Welcome back: Coal-fired power generation is having something of a moment. It isn’t clear just how long it will last.

The Wall Street Journal's Jennifer Hiller writes that President Trump has been trying to throw a lifeline to coal, the once-dominant fuel source for the U.S. power grid that has been in steep decline for more than 15 years. His efforts, combined with the boom in construction of power-hungry artificial-intelligence data centers, could keep coal plants that were once slated for retirement operating years longer than expected.

The Trump administration has ordered an expansion of coal mining, leasing and exports, while requiring a handful of power plants to continue operating past their expected retirement dates.

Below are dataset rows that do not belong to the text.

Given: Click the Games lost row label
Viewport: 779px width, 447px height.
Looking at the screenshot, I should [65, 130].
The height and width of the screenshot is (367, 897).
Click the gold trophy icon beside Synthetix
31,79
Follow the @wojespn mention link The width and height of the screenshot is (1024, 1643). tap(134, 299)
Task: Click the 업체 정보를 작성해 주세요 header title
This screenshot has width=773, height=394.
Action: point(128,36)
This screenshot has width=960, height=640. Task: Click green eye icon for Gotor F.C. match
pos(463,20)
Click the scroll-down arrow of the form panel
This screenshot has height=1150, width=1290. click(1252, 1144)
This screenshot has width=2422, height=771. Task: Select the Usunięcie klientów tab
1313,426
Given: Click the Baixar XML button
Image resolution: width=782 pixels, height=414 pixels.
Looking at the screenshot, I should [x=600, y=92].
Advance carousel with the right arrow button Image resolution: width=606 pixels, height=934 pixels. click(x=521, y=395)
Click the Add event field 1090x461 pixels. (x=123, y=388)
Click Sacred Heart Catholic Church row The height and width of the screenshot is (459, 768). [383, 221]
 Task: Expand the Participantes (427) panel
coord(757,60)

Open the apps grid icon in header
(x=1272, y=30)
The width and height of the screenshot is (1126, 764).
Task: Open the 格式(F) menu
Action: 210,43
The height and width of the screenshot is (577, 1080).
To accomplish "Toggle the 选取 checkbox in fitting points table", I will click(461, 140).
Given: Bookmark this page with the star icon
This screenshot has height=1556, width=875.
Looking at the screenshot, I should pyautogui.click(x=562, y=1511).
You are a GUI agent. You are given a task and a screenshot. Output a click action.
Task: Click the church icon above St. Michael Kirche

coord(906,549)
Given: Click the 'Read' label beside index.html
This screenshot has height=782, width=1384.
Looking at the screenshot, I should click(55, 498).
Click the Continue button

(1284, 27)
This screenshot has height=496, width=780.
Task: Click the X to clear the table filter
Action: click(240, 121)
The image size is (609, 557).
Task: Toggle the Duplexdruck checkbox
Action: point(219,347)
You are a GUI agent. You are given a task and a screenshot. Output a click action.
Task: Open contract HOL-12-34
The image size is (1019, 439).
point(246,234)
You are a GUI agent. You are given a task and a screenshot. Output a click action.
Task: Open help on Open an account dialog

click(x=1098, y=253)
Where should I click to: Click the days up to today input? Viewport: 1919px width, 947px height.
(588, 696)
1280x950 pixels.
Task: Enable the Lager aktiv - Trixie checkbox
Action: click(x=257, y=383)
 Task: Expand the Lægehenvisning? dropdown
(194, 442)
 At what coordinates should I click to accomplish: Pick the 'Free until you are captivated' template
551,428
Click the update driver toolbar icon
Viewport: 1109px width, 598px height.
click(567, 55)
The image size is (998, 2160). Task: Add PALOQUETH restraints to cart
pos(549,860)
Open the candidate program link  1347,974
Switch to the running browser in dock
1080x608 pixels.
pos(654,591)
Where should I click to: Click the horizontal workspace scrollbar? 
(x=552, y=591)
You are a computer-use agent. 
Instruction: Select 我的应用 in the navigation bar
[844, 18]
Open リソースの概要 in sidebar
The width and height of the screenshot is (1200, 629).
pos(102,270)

Extreme weather and gas price spikes have also boosted coal recently. However, it won’t be long-lived, said Gary Dorris, chief executive and founder of Ascend Analytics, which forecasts power prices and provides software for financial modeling and resource planning.

Renewable energy projects can push wholesale electricity prices sharply lower, or even negative, for several hours every day. Generators pay grid operators to take power. Coal plants, which can’t easily shut down and restart, either operate at a loss during those hours or ramp down to levels that are inefficient and cause mechanical wear and tear, Dorris said. That makes coal operations difficult to sustain.

“The economics of this are a gravitational force that can’t be ignored.” 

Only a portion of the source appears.